Black swan events are unpredictable and potentially very financially damaging. By the time the event has happened, the markets will have crashed, you will have already incurred papers loses compared to where you were the previous day, and selling your assets in a panic could just crystallise those losses as noted above.
The more logical response to such events by long term investors is just to sit tight and wait it out.
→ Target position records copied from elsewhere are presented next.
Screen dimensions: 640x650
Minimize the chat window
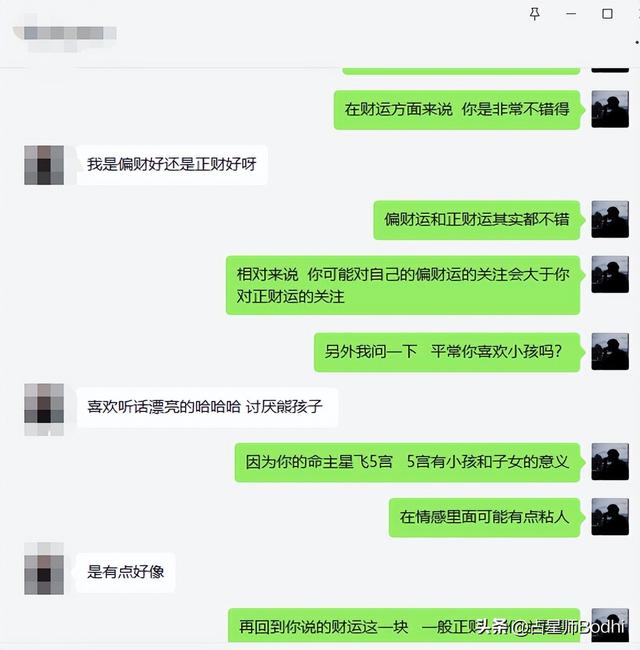pyautogui.click(x=571, y=14)
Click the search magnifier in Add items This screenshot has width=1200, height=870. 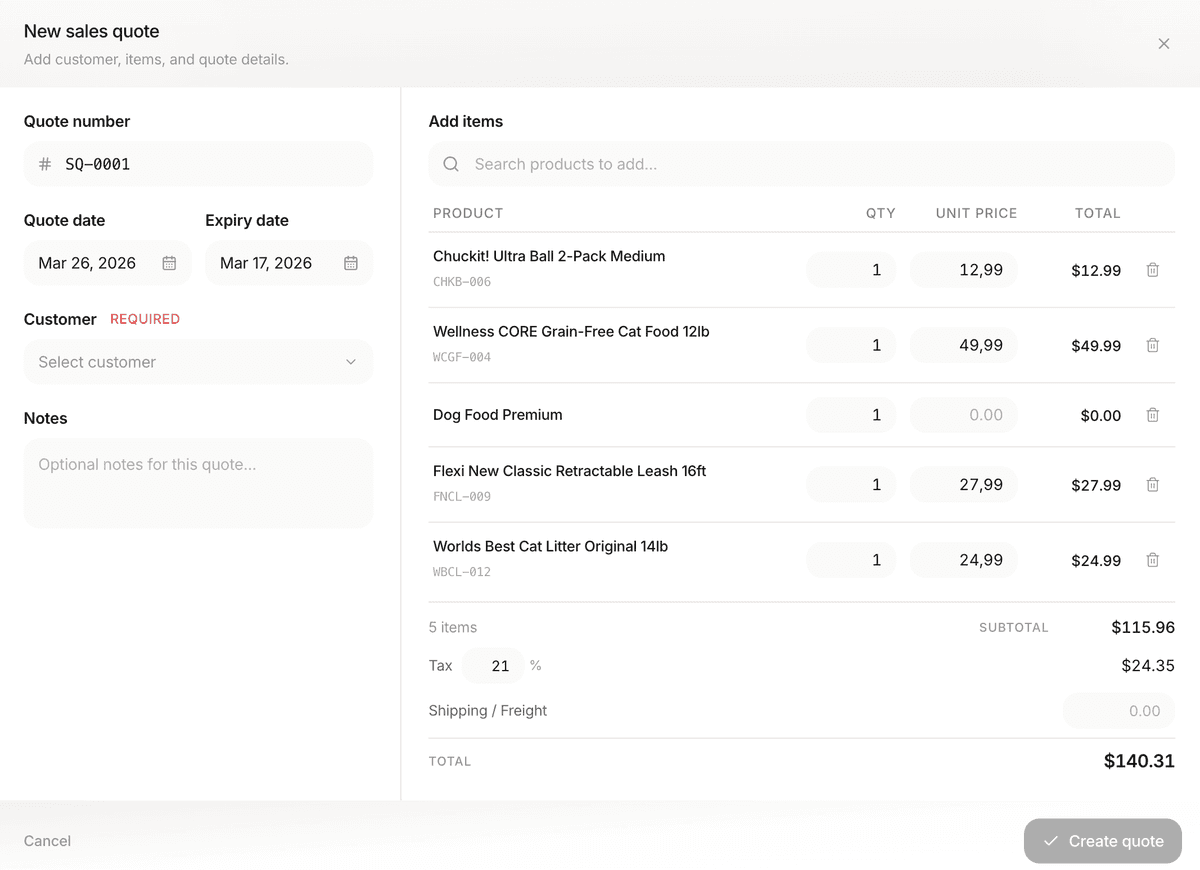click(x=450, y=163)
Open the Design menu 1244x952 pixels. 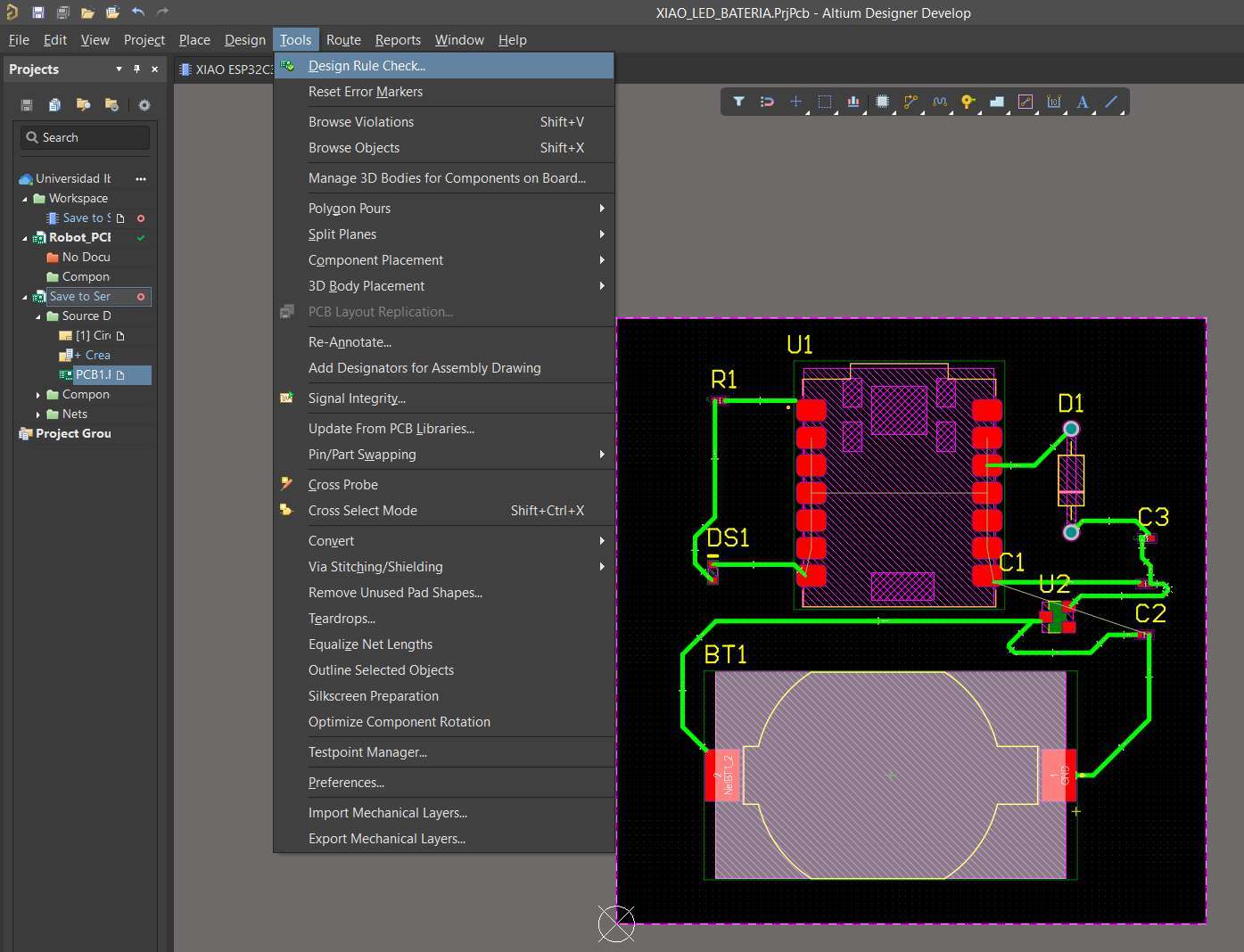244,40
You may even decide to buy more assets at such a reduced price, knowing that in the long term, the prices should rise again.
Sale now on!
Following two consecutive days of circa 10% falls in the market, I noticed that the FTSE all share index was trading at the same level it was ten years earlier, and so I used this current market event, to add to my positions.
This was in effect, simply buying assets cheaply in the sales!
In the ten year FTSE all share graph, you could see that the low point of March 2020 of just under 3200, was a similar position to where it was in 2011. Therefore allowing investors to buy the index at prices last seen nearly a decade ago.
The key takeaway here is just to know that these events happen every once in a while, and to be aware of the likely short term damage to your investments.
It’s not nice, it feels unpleasant to say the least, but there isn’t much you can do about it, other than educate yourself, and be prepared.
FACT: Significant falls in the world’s stock markets are often followed by an equally significant move upwards soon afterwards. If you sell your assets in a panic, you may lock in the losses of the fall, but miss the subsequent rise.